**HOW TO COMPLETE THIS TASK**
For each entry below, please return its exact wording and leave out any picture.

**Stored data**
****************************************
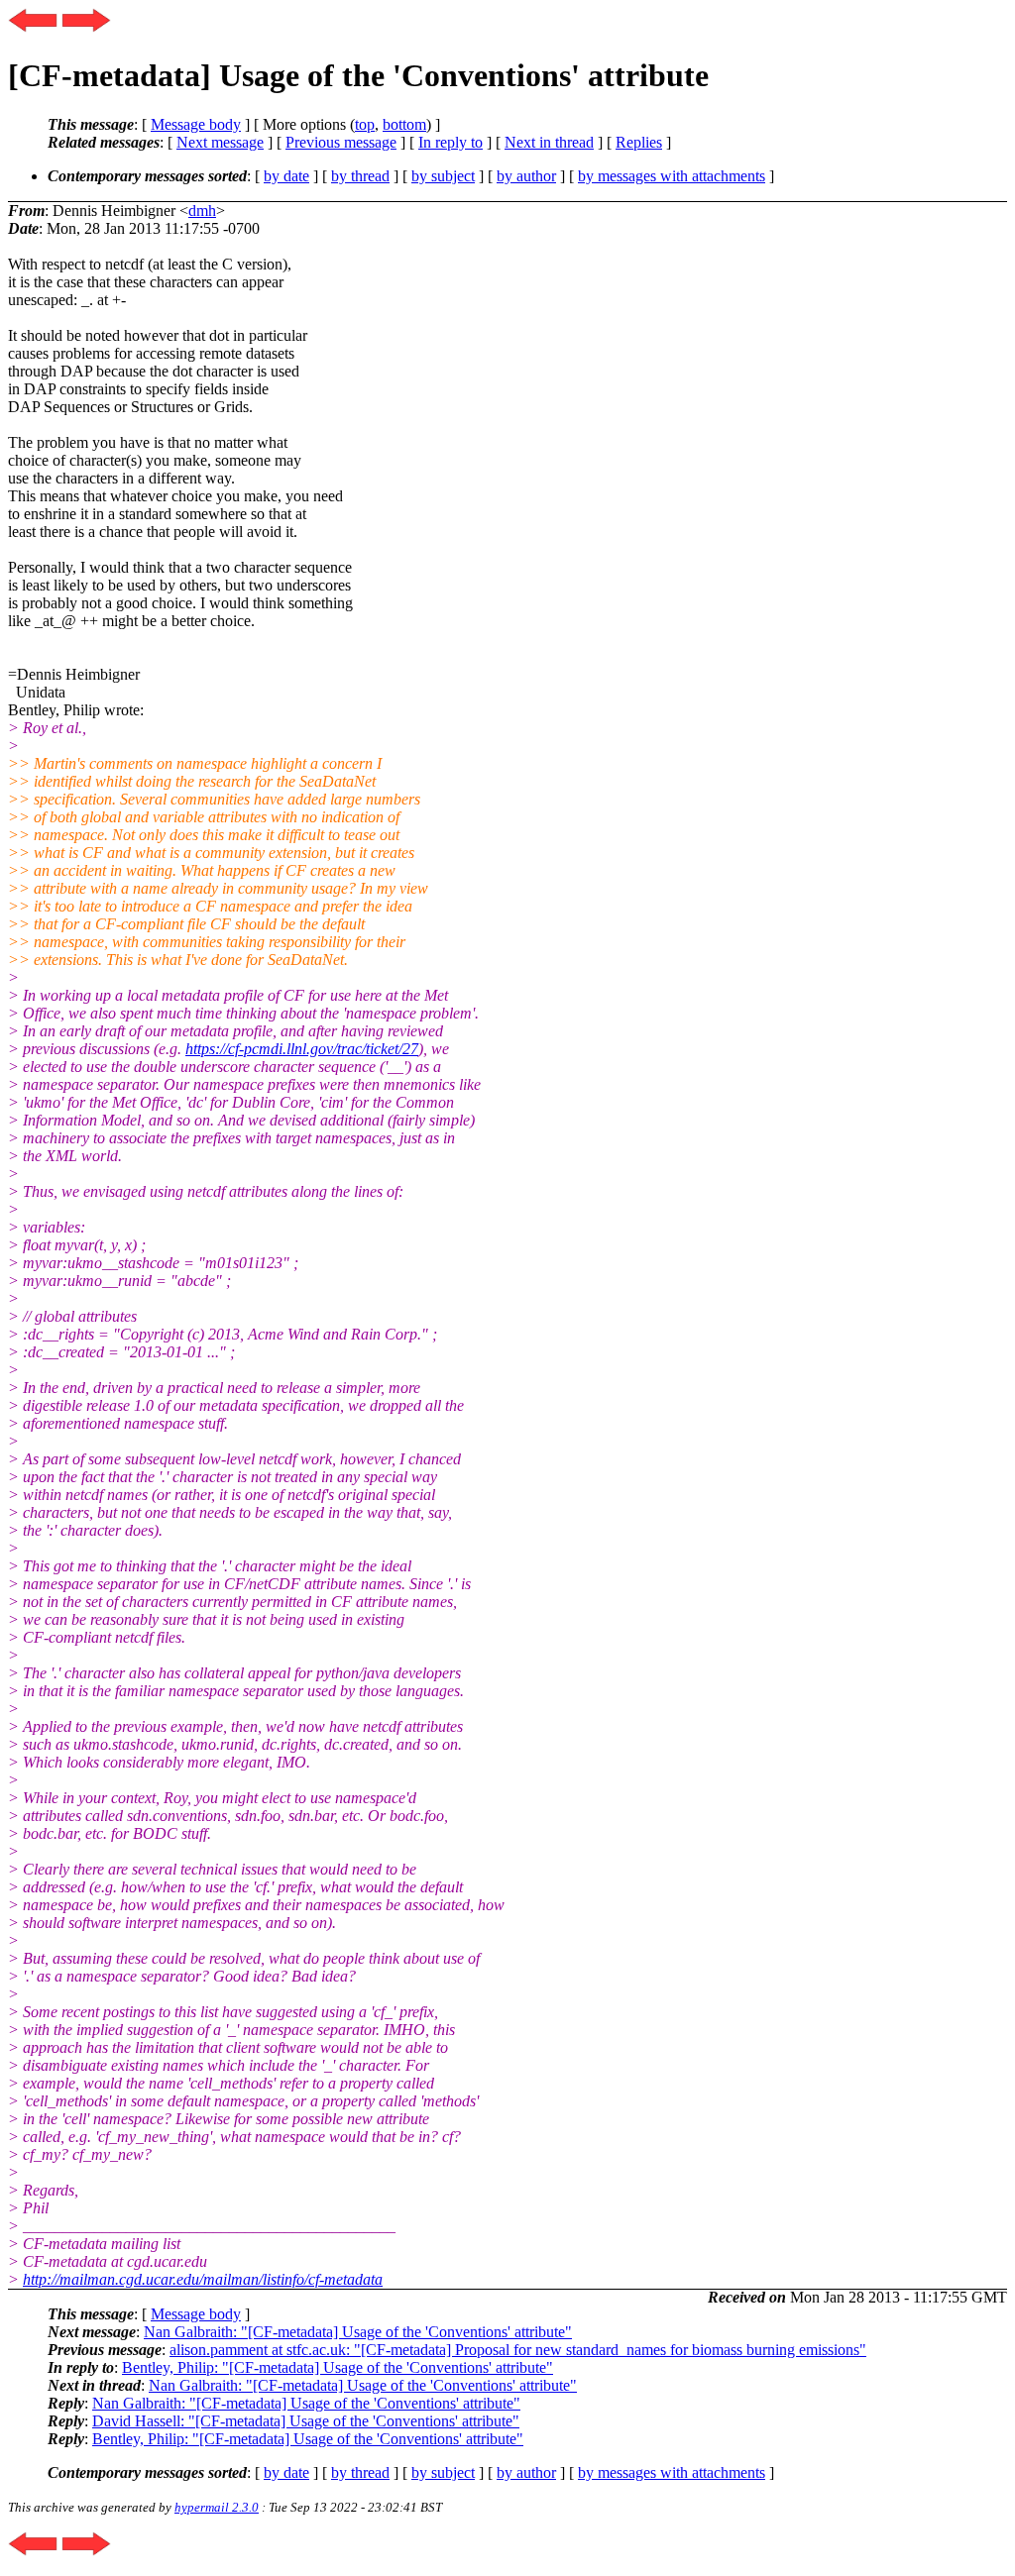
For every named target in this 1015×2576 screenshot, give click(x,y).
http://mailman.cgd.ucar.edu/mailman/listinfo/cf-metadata (203, 2279)
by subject (443, 175)
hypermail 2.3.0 (216, 2507)
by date (286, 175)
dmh (202, 210)
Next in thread (549, 142)
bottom (404, 124)
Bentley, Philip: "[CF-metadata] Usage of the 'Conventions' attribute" (337, 2367)
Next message (220, 142)
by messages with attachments (671, 175)
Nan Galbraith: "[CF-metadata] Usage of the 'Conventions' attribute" (358, 2331)
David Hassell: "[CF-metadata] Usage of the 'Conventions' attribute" (305, 2421)
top (365, 124)
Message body (196, 124)
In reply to (450, 142)
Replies (639, 142)
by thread (360, 175)
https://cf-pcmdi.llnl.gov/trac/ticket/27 (301, 1048)
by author (526, 175)
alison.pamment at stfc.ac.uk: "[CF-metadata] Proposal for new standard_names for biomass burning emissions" (517, 2349)
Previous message (340, 142)
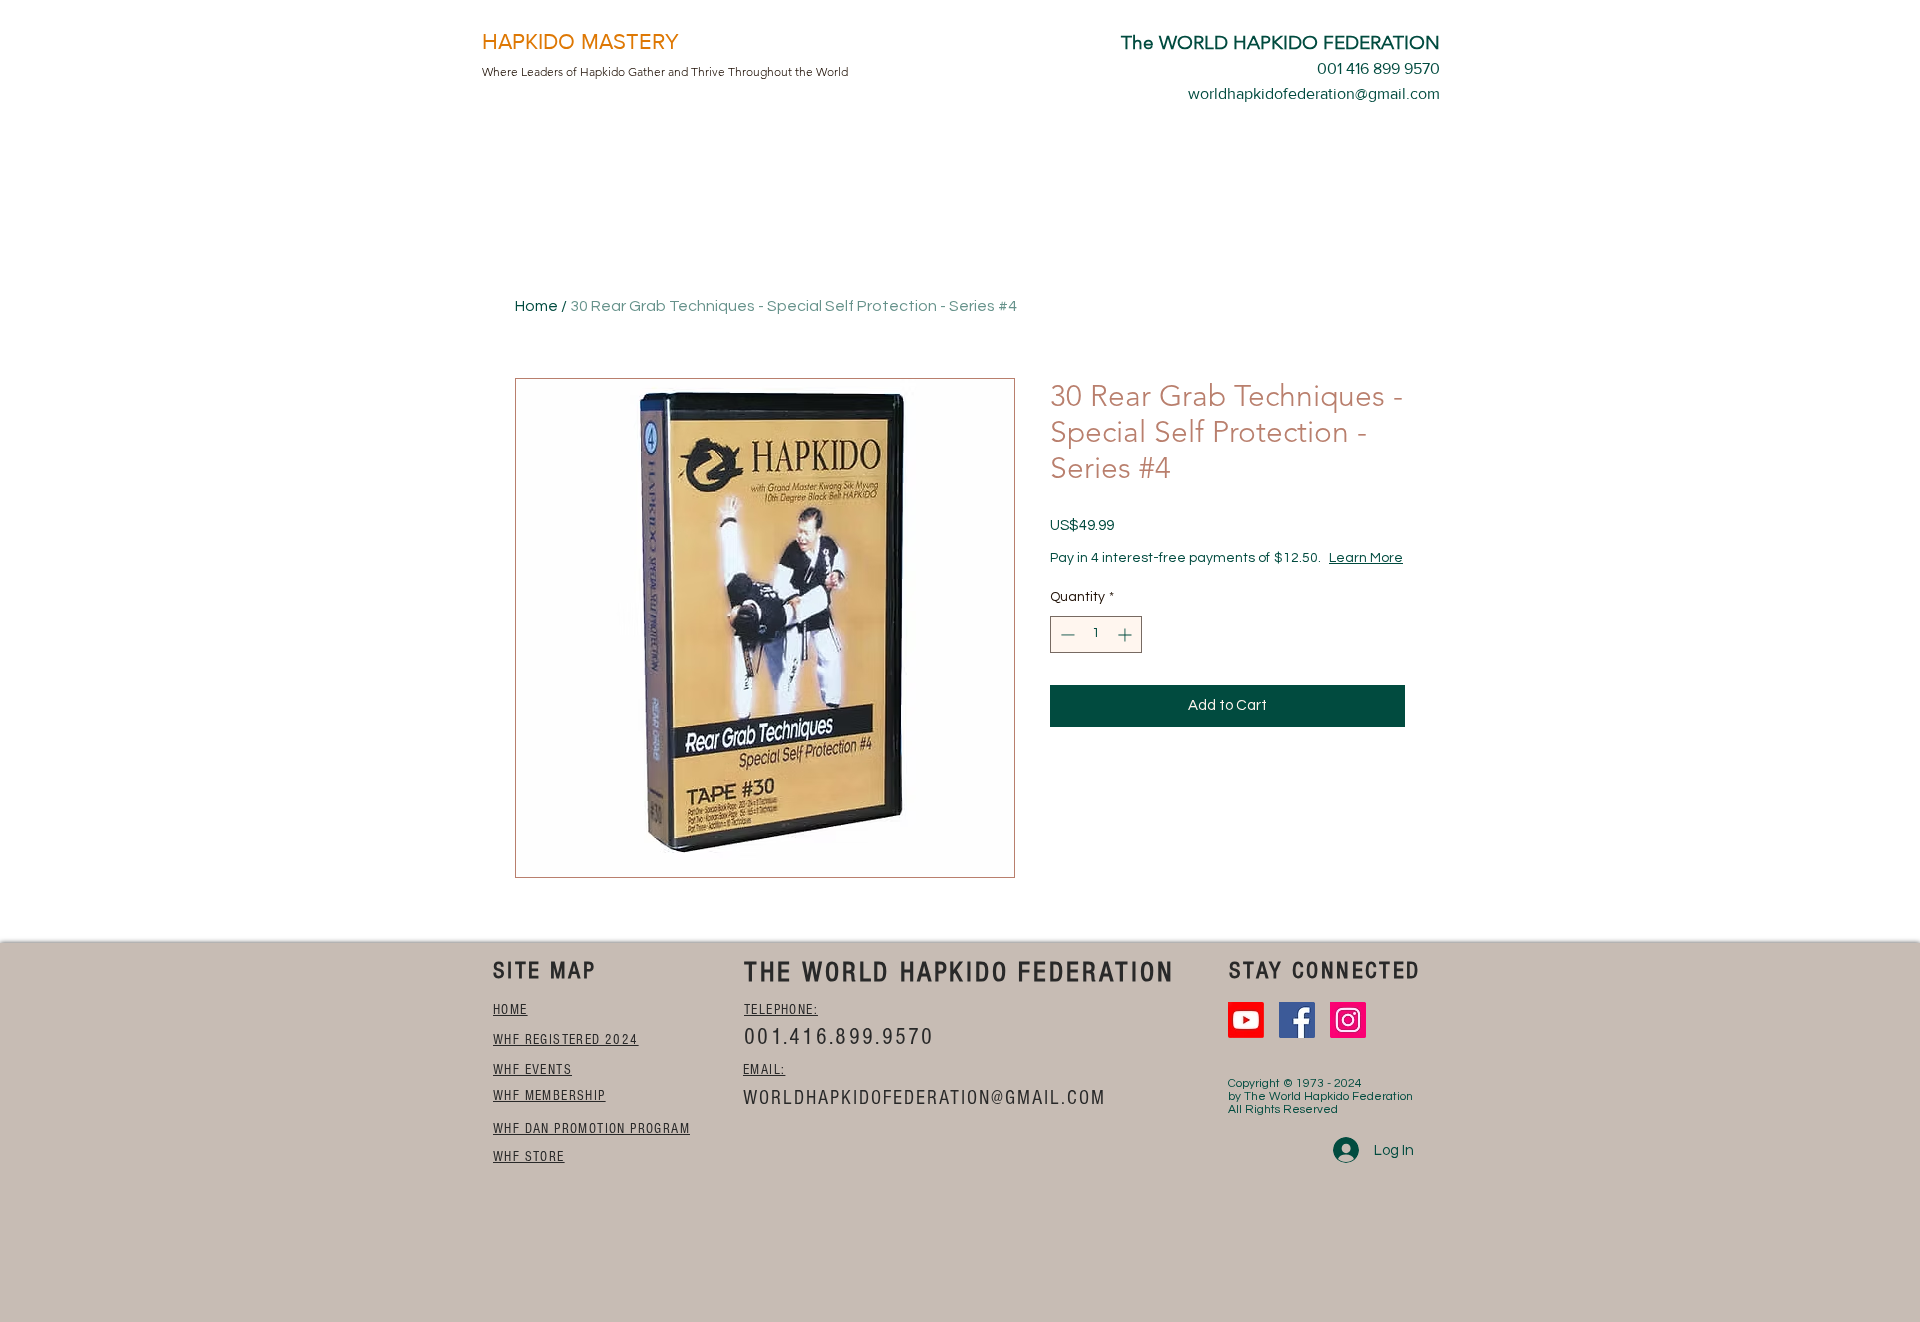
****************************************
**ANSWER TO THIS TASK**
For every named target in this 1015×2576 screenshot, give click(x,y).
http://mailman.cgd.ucar.edu/mailman/listinfo/cf-metadata (203, 2279)
by subject (443, 175)
hypermail 2.3.0 (216, 2507)
by date (286, 175)
dmh (202, 210)
Next in thread (549, 142)
bottom (404, 124)
Bentley, Philip: "[CF-metadata] Usage of the 'Conventions' attribute" (337, 2367)
Next message (220, 142)
by messages with attachments (671, 175)
Nan Galbraith: "[CF-metadata] Usage of the 'Conventions' attribute" (358, 2331)
David Hassell: "[CF-metadata] Usage of the 'Conventions' attribute" (305, 2421)
top (365, 124)
Message body (196, 124)
In reply to (450, 142)
Replies (639, 142)
by thread (360, 175)
https://cf-pcmdi.llnl.gov/trac/ticket/27 (301, 1048)
by author (526, 175)
alison.pamment at stfc.ac.uk: "[CF-metadata] Proposal for new standard_names for biomass burning emissions" (517, 2349)
Previous message (340, 142)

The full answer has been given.